_Complete the following_
1. For each statement below, say whether it agrees with the technology summary. Answer yes or no, and quote the words of the summary that decide it.
(a) Most people who have a stroke recover with no lasting impairment.
(b) The computing unit decodes brain activity data in real time to extract an error-related potential signal.
(c) The physical actuator is the part that acquires brain activity data from the user.
2. List every action the technology summary says the computing unit is configured to perform.

═══ Extracted text

A person suffering neural damage may lose motor control of one or more body parts. Although some people may recover from strokes, a majority of patients suffer from residual neurological deficits that persistently impair function. Restoration of motor function involves instigating regenerative responses that promote the growth of new neural connections in the brain, a process known to those skilled in the art as brain plasticity. The use of brain-computer interfaces (BCIs) is well established as a way to enable users to interact with their environment through brain signals.
The technology is based on a system and method for motor training and rehabilitation incorporating a brain-machine interface. The system includes an acquisition element configured to acquire brain activity data from a user, a physical actuator configured to interact with movement of a body part of the user, and a computing unit operatively coupled to the acquisition element and the physical actuator. The computing unit being configured to instruct the user to perform a motor exercise, continually monitor user movement parameters, receive and continually process the brain activity data from the user, decode the brain activity data from the user in real time to extract an error-related potential signal, and adjust an operational parameter of the physical actuator based on the ErrP signal.
- BCI rehabilitation devices may incorporate real time closed-loop feedback to enhance the recruitment of selected brain areas by guiding a more focused activation of specific brain signals
- Provide various forms of feedback (real-time and/ or post-performance feedback feedback)
- May help to accelerate brain plasticity, and thus reduce the length, difficulty and cost of the recovery process
Applications and Opportunities
- A newly emerging use of BCI technology is in the area of motor training and rehabilitation.

══════
═══ Entries provided

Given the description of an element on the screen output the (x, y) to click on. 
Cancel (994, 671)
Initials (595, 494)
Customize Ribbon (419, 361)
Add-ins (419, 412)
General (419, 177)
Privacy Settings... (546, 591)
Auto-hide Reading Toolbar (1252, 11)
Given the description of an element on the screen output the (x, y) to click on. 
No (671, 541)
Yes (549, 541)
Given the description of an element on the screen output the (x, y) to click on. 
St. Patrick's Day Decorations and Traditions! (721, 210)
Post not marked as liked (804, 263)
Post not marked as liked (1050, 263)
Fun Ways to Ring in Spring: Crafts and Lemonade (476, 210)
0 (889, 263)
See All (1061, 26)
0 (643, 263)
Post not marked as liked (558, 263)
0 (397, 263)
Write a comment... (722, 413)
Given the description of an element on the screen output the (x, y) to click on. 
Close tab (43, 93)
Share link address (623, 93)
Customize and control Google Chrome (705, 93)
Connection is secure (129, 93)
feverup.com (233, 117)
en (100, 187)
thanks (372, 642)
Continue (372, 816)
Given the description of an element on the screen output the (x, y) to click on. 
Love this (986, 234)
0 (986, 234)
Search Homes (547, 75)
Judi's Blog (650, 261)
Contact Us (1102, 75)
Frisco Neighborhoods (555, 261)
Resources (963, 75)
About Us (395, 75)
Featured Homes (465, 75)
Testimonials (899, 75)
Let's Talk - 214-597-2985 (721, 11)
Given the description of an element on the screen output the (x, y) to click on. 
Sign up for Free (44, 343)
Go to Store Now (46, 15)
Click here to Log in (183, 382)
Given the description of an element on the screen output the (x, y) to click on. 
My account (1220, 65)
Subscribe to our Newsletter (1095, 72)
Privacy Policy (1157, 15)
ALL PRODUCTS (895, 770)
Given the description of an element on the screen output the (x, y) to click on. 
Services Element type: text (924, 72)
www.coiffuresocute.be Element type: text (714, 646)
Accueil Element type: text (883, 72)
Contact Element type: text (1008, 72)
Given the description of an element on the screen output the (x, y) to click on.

══════

_Solutions to each task_
1.
(a) No: "a majority of patients suffer from residual neurological deficits that persistently impair function."
(b) Yes: "decode the brain activity data from the user in real time to extract an error-related potential signal."
(c) No: "an acquisition element configured to acquire brain activity data from a user, a physical actuator configured to interact with movement of a body part of the user."

2.
- Instruct the user to perform a motor exercise
- Continually monitor user movement parameters
- Receive and continually process the brain activity data from the user
- Decode the brain activity data from the user in real time to extract an error-related potential signal
- Adjust an operational parameter of the physical actuator based on the ErrP signal